Some fascinating topics raised by the attendees
I wish we could cover everything in one short breakfast! The most important part of the event was the open discussion, during which some additional questions were raised:
- Customer Segmentation is a critical factor in obtaining a high-quality AML program. What are best practices for ‘doing it right’? (pretty complex discussion, better taken offline on a case-by-case approach, in a nutshell, we found that a combination of the knowledge already existing within the firm as to its customers, plus a good understanding of the available data and its patters, are key parts of a healthy segmentation approach)
- How are AI systems in Financial Crime coping with concerns over Ethic use of data? (even larger discussion, a dedicated event will do more justice to it…)
- What if we don’t have a lot of data available, can an AI tool be trained to provide good results (in AML, leveraging AI is only part of the equation; some financial crime indicators can be found with less data, whilst a probabilistic engine may take longer to learn the patterns; the answer also depends on the particular technology deployed and the line of business – which determines the anticipated AML risk).
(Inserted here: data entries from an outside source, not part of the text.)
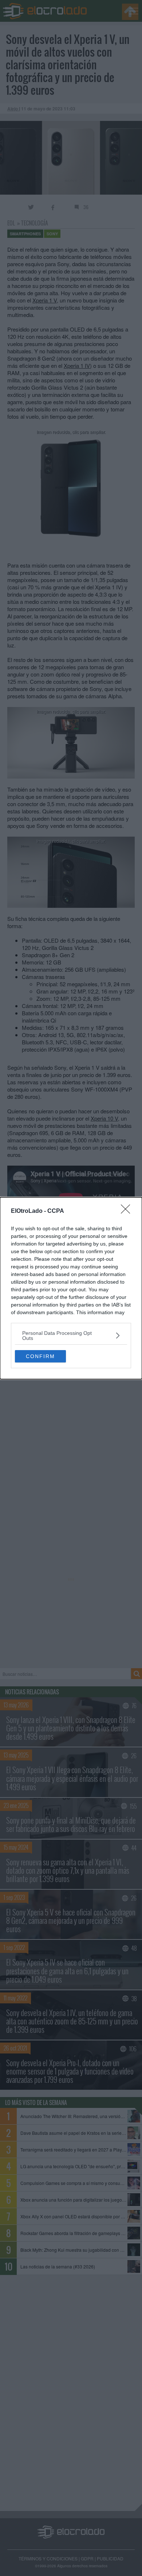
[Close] (128, 1211)
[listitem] (71, 1335)
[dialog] (71, 1288)
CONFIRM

In Summary: as the Financial Sector is looking to constantly improve its service to customers, including providing safety and Compliance, I look forward to many future opportunities to dive into questions for example:
– What are the most severe compliance cost drivers?
– Are there any areas in compliance that are ‘easier’ to fulfil than others?
– To what extent can new technology (for example Machine Learning / AI) help in the short/medium term?
– Successful strategies to tackle the burden of legacy technology in financial services firms
And many more…
Many thanks to all guests, speakers and organisers!